Search For Topics/Content
Help Me, Help You...
This form does not yet contain any fields.

    Misc. Stats Topics Discussion > Standardization of Scales and Comparing Means

    Hi, I have a question. If I have a measure of bullying and use SPSS to make 3 new sub-scales with each sub-scale has X number of item (questions) in each category, like this:

    Scale A (5 items) - ( each question scored on a 5 point likert scale )
    Scale B (3 items)
    Scale C (7 items)

    ...if I compute the average of verbal and get (M=14.92; SD=5.95)...this is telling me that in my sample of 51 people verbal abuse was reported to be the highest type of bullying...

    My question is, is there a way to make these mean scores easier to interpret like converting to percentage? Should I divide the 14.92 by 5, where 5 is the number of points on the Likert scale so I have the average of each question and if so, how do i work out the SD?

    November 9, 2010 | Unregistered CommenterAnonymous

    Greetings and thank-you for your message!

    I'll be happy to help, if I am able. There are a few ways that you can compute descriptive statistics for your subscales that will make them comparable to each other (I assume that is what you mean by interpretable, but let me know if that assumptions is incorrect).

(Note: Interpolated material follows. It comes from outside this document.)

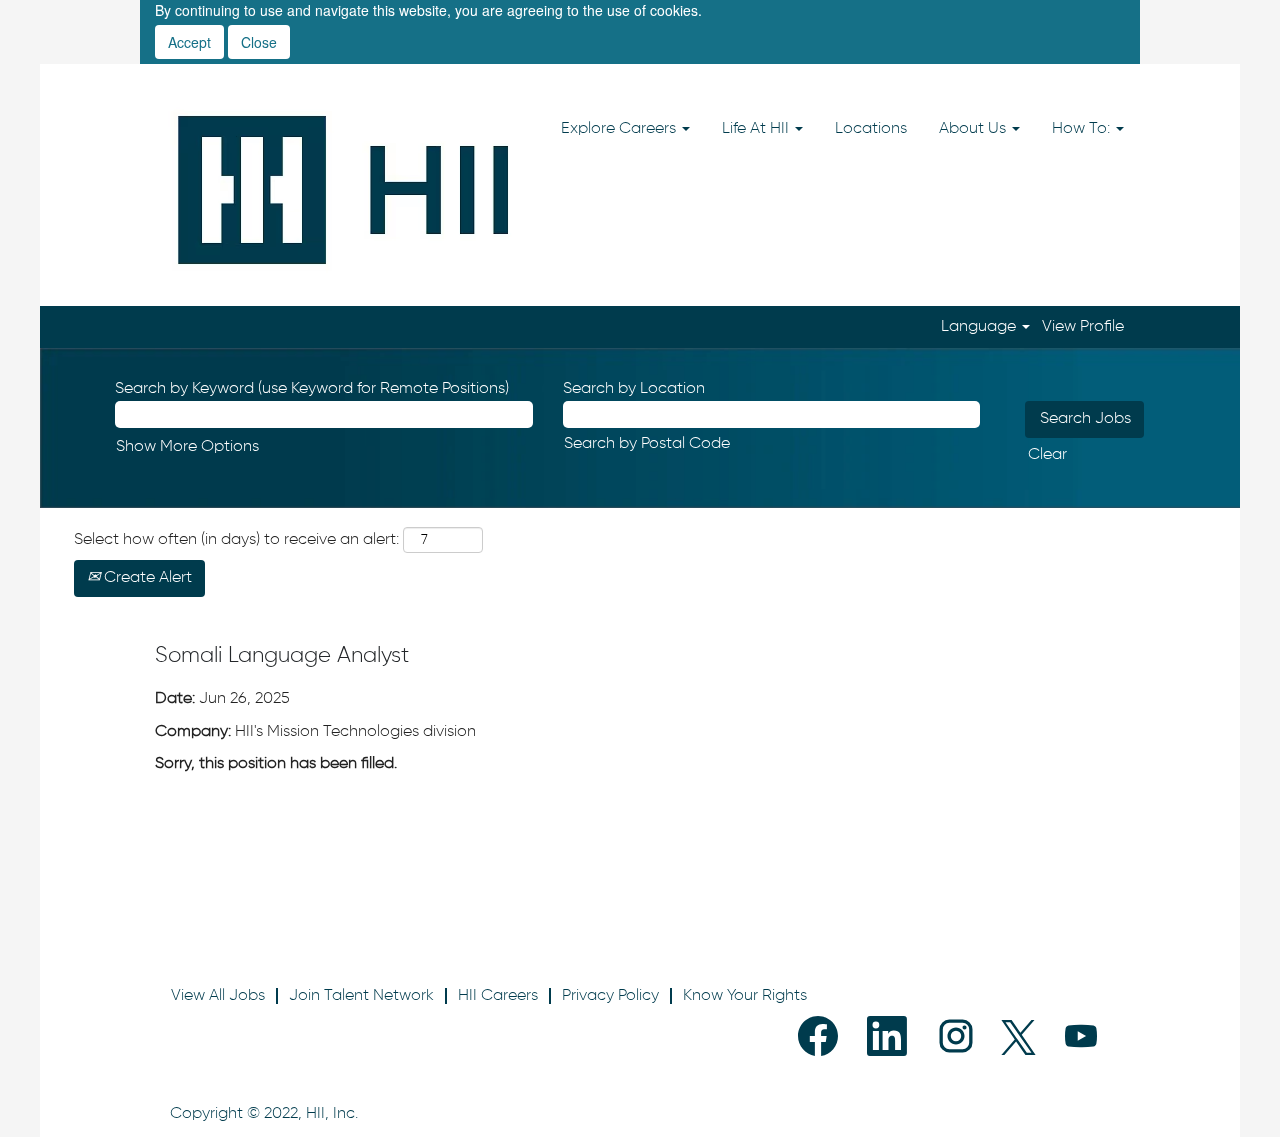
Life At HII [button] (757, 129)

    1) You can indeed create a mean score per item, instead of using a sum score across the items.
    • to accomplish this you would simply use the "compute MEAN" function in SPSS (go to do data, compute, and find the "mean" function in the box on the lower right side of the dialogue box). Alternatively, you could use a syntax, such as this:

    COMPUTE VERBALTOT=MEAN(item1, item2, item3, item4, item 5).
    EXECUTE.

    **WITH THE "item#" VARIABLES OBVIOUSLY BEING REPLACED BY YOUR ITEM VARIABLE NAMES.

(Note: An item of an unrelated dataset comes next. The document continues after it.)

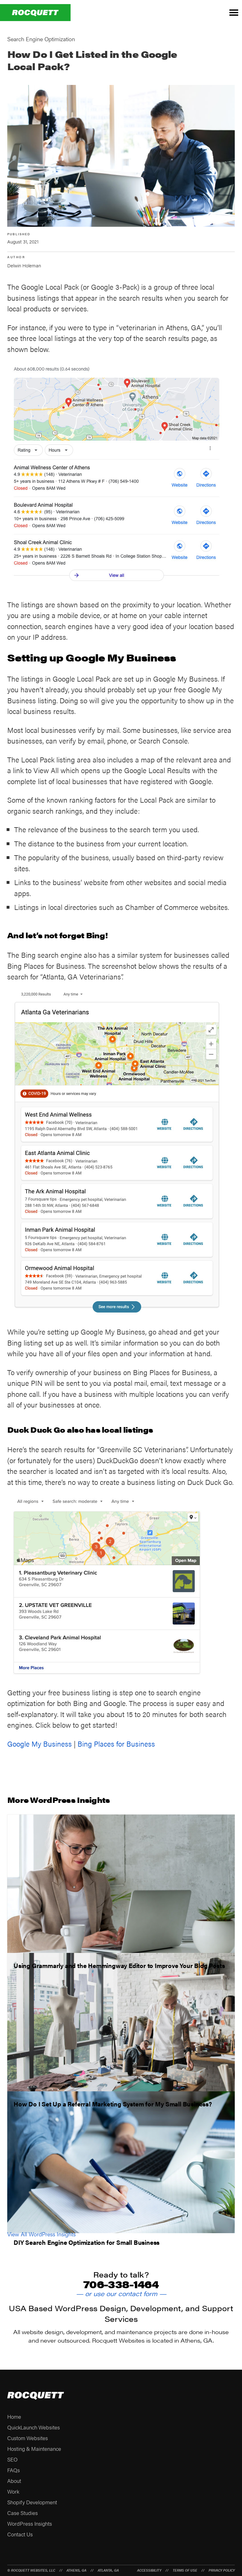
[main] (121, 1136)
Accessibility (149, 2570)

    2) The other option would be to use SPSS to create standardized scores (or z-scores). To do this, you would simply go to "Analyze"-> descriptives->(move over the items of the scale into the box on the right)-> check the "save standardized values as variables" box-> and click "OK". New variables should be created that are z-scores for your variables (scores for your variables that are on a common scale). Alternatively, you could use the following syntax:

    DESCRIPTIVES VARIABLES=scaleA scaleB scaleC
    /SAVE
    /STATISTICS=MEAN STDDEV MIN MAX.

    ***WITH THE "scale#" variables replaced by your scale variable names.

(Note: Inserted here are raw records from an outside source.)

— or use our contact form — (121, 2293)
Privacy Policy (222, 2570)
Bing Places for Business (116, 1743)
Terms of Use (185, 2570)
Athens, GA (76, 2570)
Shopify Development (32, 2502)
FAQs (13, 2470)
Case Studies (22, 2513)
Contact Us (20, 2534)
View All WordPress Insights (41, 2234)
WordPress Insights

    November 9, 2010 | Registered CommenterJeremy Taylor

    Sir thanks for the reply, ( about to try it).

    All the best.

    November 9, 2010 | Unregistered CommenterAnonymous

    You're welcome! Good Luck!

    January 8, 2011 | Registered CommenterJeremy Taylor

    Hi.. I am having a similar problem and I am crying already :( I trying to put a scale together (a 5 point likert scale), but the responses distribution is skewed with all participants agreeing with the most positive trait so I am having to collapse the categories in to a 3 point Likert scale (agree, neither agree nor diagree, disagree). My supervisor had once asked me to standardise the scores before scaling. I am wondering if I still have to use z scores if I am collapsing them down to 3 categories.

    your advise/help is very appreciated. Many thanks,

    Sim

    December 13, 2012 | Unregistered Commentersimna

    standardizing scores won't give you more variability in your responses, so if you needed to collapse before standardization (because there was little variability), then the same will likely be true if you use z-scores.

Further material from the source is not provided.